> WHAT TO PRODUCE
Go through the data below and copy each line that includes "https".

> RECORDS TO USE
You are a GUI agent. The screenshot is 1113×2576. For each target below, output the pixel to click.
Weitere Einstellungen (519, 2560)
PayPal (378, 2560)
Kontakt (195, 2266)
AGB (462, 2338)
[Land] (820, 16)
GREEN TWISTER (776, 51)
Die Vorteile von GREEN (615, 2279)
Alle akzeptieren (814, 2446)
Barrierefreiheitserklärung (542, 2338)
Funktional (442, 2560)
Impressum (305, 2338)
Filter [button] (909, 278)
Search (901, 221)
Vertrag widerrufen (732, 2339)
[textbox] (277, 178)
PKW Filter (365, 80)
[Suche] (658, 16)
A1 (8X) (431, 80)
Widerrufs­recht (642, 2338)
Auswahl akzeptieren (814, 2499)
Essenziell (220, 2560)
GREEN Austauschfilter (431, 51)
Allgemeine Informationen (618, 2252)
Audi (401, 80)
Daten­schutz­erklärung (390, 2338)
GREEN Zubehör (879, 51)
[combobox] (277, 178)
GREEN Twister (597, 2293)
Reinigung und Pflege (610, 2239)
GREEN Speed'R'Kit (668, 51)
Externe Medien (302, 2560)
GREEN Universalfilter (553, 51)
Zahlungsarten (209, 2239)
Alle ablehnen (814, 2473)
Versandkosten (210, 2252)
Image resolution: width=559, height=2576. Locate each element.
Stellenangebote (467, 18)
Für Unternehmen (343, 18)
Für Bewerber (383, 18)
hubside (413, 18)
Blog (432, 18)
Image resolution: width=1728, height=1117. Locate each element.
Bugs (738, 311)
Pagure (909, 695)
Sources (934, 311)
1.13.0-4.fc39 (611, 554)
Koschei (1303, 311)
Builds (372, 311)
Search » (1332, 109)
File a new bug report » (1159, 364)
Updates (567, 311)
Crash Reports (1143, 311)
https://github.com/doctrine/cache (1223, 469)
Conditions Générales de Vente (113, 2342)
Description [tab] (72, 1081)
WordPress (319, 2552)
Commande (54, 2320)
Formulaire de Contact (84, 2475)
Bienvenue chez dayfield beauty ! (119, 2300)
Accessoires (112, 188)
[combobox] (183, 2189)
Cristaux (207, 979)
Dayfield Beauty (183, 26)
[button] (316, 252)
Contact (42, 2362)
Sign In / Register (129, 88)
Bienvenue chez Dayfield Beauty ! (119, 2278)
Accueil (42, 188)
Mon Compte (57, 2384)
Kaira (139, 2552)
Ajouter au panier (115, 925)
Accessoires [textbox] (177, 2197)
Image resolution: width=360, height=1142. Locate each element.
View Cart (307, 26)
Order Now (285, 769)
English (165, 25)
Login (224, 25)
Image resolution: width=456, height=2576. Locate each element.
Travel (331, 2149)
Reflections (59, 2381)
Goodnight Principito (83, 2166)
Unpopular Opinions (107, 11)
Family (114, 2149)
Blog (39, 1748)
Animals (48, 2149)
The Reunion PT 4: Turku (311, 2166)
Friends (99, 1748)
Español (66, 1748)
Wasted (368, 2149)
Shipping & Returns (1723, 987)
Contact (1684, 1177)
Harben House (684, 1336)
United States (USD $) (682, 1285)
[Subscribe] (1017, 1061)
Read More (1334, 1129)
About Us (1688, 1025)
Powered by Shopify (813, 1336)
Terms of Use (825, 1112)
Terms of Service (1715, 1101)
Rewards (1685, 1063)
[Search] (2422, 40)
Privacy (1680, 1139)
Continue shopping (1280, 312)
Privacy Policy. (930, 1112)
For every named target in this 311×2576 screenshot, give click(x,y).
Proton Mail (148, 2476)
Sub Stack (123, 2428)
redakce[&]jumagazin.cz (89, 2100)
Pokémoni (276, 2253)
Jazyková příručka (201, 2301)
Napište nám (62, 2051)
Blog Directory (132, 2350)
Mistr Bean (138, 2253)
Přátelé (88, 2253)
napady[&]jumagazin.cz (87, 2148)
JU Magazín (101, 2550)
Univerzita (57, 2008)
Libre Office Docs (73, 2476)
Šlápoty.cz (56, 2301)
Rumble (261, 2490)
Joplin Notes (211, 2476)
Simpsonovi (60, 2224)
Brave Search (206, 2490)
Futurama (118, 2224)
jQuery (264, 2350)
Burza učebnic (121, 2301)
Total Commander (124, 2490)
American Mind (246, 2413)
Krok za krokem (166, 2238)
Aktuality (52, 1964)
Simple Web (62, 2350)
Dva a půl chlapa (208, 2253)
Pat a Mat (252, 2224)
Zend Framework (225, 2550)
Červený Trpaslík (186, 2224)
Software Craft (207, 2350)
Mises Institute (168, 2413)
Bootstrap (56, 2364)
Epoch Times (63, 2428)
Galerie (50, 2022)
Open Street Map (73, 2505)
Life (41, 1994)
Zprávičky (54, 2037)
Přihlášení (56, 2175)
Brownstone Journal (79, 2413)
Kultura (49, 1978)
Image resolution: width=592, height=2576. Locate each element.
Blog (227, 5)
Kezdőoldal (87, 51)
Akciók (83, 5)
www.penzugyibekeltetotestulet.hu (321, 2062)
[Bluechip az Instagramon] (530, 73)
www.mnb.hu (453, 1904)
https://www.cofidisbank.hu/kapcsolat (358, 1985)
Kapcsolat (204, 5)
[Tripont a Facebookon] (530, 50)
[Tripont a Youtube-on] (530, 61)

> COMPLETED TASK
https://github.com/doctrine/cache (1223, 469)
https://www.cofidisbank.hu/kapcsolat (358, 1985)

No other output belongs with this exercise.